* Text
+===+

The inordinately high cost of attracting new customers in the intensely competitive environment of the Web has led many e-commerce providers like Corbis and Getty to expand the range of products and services they offer. This represents an effort to retain and even cultivate broader and stronger relationships with museums and other existing customers. In 1999 Corbis began to offer online shopping for ancillary products, including framed reproductions of artwork, note cards, and other derivatives from the images they license. Similarly Getty Images acquired the online art mail-order house Art.com as an outlet for framed reproductions of images in its holdings and an online auction site to boot.

 

The new models

But Fathom and Tate-MoMA move beyond these earlier models. They are structured as online “destinations” or portals in which the virtual experience figures prominently among the services and products offered. These sites are envisioned as “online learning environments” that combine free content—digital collections, virtual exhibitions, lectures, recordings, and so forth—with content and products that are available for a price. The companies themselves are in effect “aggregators” that gather and assemble, from the various participating libraries, museums, archives, and other repositories, images, texts, recordings, and even performances, then re-purpose and re-package them for new audiences and uses.

 

As means of generating revenue, these sites will be to earlier models what amusement parks are to retail stores. They attract users and ultimately consumers not just with products but with a range of educational and intellectual experiences as well. Some of the items Fathom might offer include:

  • “excerpts from the field journals of a preeminent anthropologist of the 20th century, William Duncan Strong,” from the collections of the Smithsonian’s National Museum of Natural History;
  • “multimedia presentations that bring to life  treasured objects, from the Magna Carta to the  Lindisfarne Gospels,” from the British Library;
  • a virtual tour of Amiens Cathedral, by Peter Murray, a professor at Columbia University.

They also will deliver more interactive products and services: virtual tours and lectures, and even online synchronous and asynchronous interactions with curators and scientists. According to the April 3 press release, “Fathom users will have the opportunity to interact and collaborate with the leading experts in their field. Fathom’s unique architecture will provide a powerful ‘search and explore capability’ that will allow users to follow their interests, independently or with expert guidance, across the widest possible range of subjects.”

 

Tate-MoMA promises to offer “an accessible, personalized, visually striking environment.” Visitors to this environment will be able to enjoy virtual tours of collections and exhibitions, and Webcasts of lectures, symposia, concerts, and performances, as well as the opportunity to purchase design objects, furniture, books, and media.

 

The products and services will not be distinct, separate transactions, but rather a series of linked opportunities. Both organizations aim to create a synergy between the various levels and types of content, and between free and priced materials. According to John Ashworth, chairman of the British Library’s board of trustees, an online course might be taught by a member of the London School’s faculty and the course readings provided, for a fee, by the British Library’s Document Supply Center. Fathom, explains Robert Sullivan, associate director for public programs at the Smithsonian’s National Museum of Natural History, could offer consumers a range of “learning journeys linked thematically” that might, for instance, present for free an online version of the Smithsonian’s successful “Vikings” exhibition, linked to a 20-minute lecture by curator William Fitzhugh. Then, in a sidebar, the visitor might be tempted to purchase Fitzhugh’s book, or enroll in a related two-and-a-half hour “course-let” or video symposium.

+===+

* Recorded information
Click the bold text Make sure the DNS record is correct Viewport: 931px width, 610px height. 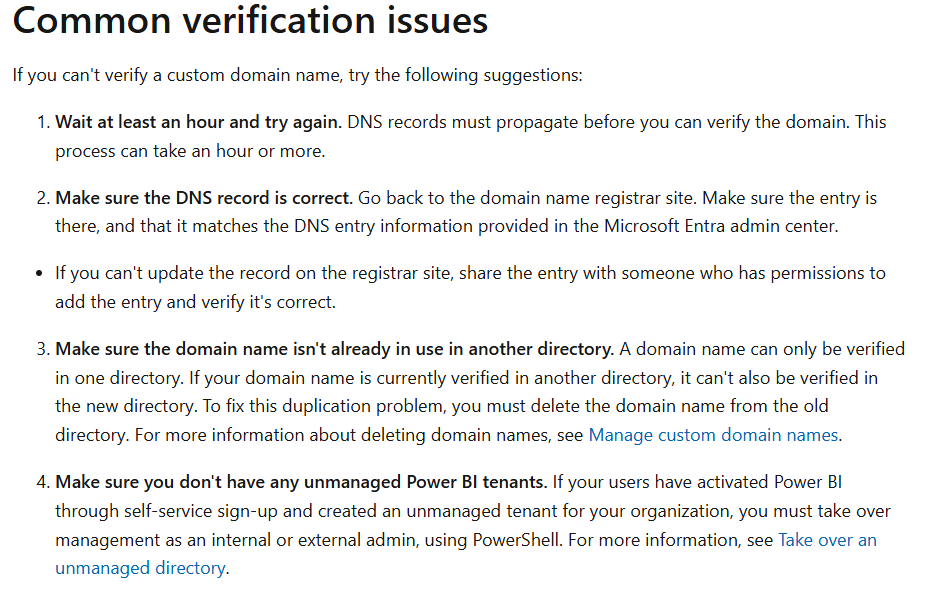click(x=204, y=198)
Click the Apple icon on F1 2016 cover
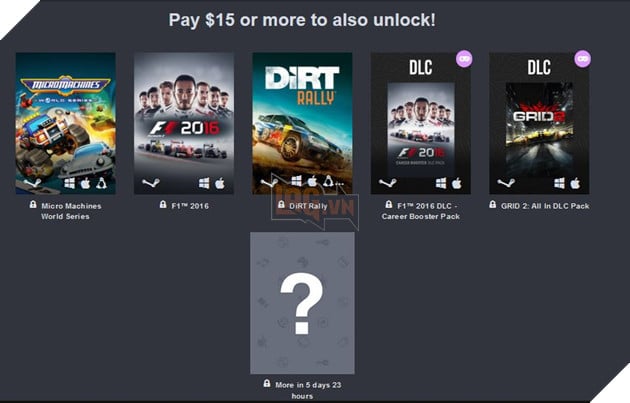 [220, 183]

+===+

* Problem
Set down the part of the text about museum e-commerce sites starting with "As means of" and going on through "at Columbia University.". The lines are separate material and have no connection to the text about museum e-commerce sites.

* Result
As means of generating revenue, these sites will be to earlier models what amusement parks are to retail stores. They attract users and ultimately consumers not just with products but with a range of educational and intellectual experiences as well. Some of the items Fathom might offer include:

  • “excerpts from the field journals of a preeminent anthropologist of the 20th century, William Duncan Strong,” from the collections of the Smithsonian’s National Museum of Natural History;
  • “multimedia presentations that bring to life  treasured objects, from the Magna Carta to the  Lindisfarne Gospels,” from the British Library;
  • a virtual tour of Amiens Cathedral, by Peter Murray, a professor at Columbia University.